Kur'an-ı Kerim ve Türkçe Meali Sayfa 572
1. (1-2) (Ey Resulüm!) De ki: “Cinlerden bir topluluğun (Kur'an'ı) dinleyip şöyle dedikleri bana vahyedildi: ‘Şüphesiz biz doğru yola ileten hayranlık verici bir Kur'an dinledik de ona inandık. Artık, Rabbimize hiç kimseyi asla ortak koşmayacağız.'”
2. (1-2) (Ey Resulüm!) De ki: “Cinlerden bir topluluğun (Kur'an'ı) dinleyip şöyle dedikleri bana vahyedildi: ‘Şüphesiz biz doğru yola ileten hayranlık verici bir Kur'an dinledik de ona inandık. Artık, Rabbimize hiç kimseyi asla ortak koşmayacağız.'”
3. “Doğrusu Rabbimizin şanı çok yücedir ne bir eş edinmiştir, ne de bir çocuk.”
4. “Meğer aramızdaki aptallar Allah hakkında asılsız sözler söylüyorlarmış.”
5. “Doğrusu biz, insanların ve cinlerin Allah hakkında asla yalan söylemeyeceklerini sanıyorduk.”
6. “Bir de şu gerçek var: İnsanlardan bir takım kimseler, cinlerden bazılarına sığınırlardı da, cinler onların taşkınlıklarını artırırlardı.”
7. “Gerçekten onlar da, sizin sandığınız gibi, Allah'ın hiç kimseyi öldükten sonra tekrar diriltmeyeceğini sanmışlardı.”
8. “Doğrusu biz (cinler topluluğu, meleklerin sözünü dinlemek için) semayı yokladık. Fakat onu çetin bekçilerle ve yakıcı ışınlarla dolu bulduk.”
9. “Oysa biz (Peygamberin gönderilmesinden önce) haber dinlemek için göğün bazı yerlerine otururduk. Ama şimdi kim dinlemeye kalkışırsa, derhal kendini gözetleyip izleyen bir alevle karşılaşıyor.”
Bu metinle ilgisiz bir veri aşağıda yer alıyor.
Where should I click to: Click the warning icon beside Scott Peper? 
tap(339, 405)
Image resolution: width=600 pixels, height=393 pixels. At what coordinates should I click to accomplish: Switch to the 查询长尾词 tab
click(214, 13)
10. “Bilmiyoruz, yeryüzündekilere kötülük mü istendi, yoksa Rableri onlar hakkında iyilik mi diledi.”
11. “Aramızda iyiler de var, bu düzeye erişememiş olanlar da var. Biz farklı yollara ayrılmışız.”
12. “Biz (Kur'an'ı dinleyince) anladık ki yeryüzünde (kalsak da) Allah ile baş edemeyeceğiz, (göğe) kaçmakla da O'nu asla aciz bırakamayacağız.”
13. “Hiç şüphesiz biz, o yol gösterici (Kur'an'ı) işitince, ona inandık. Artık kim Rabbine inanırsa, o ne (mükâfatının) eksileceğinden korkar ve ne de haksızlığa uğrayacağından.”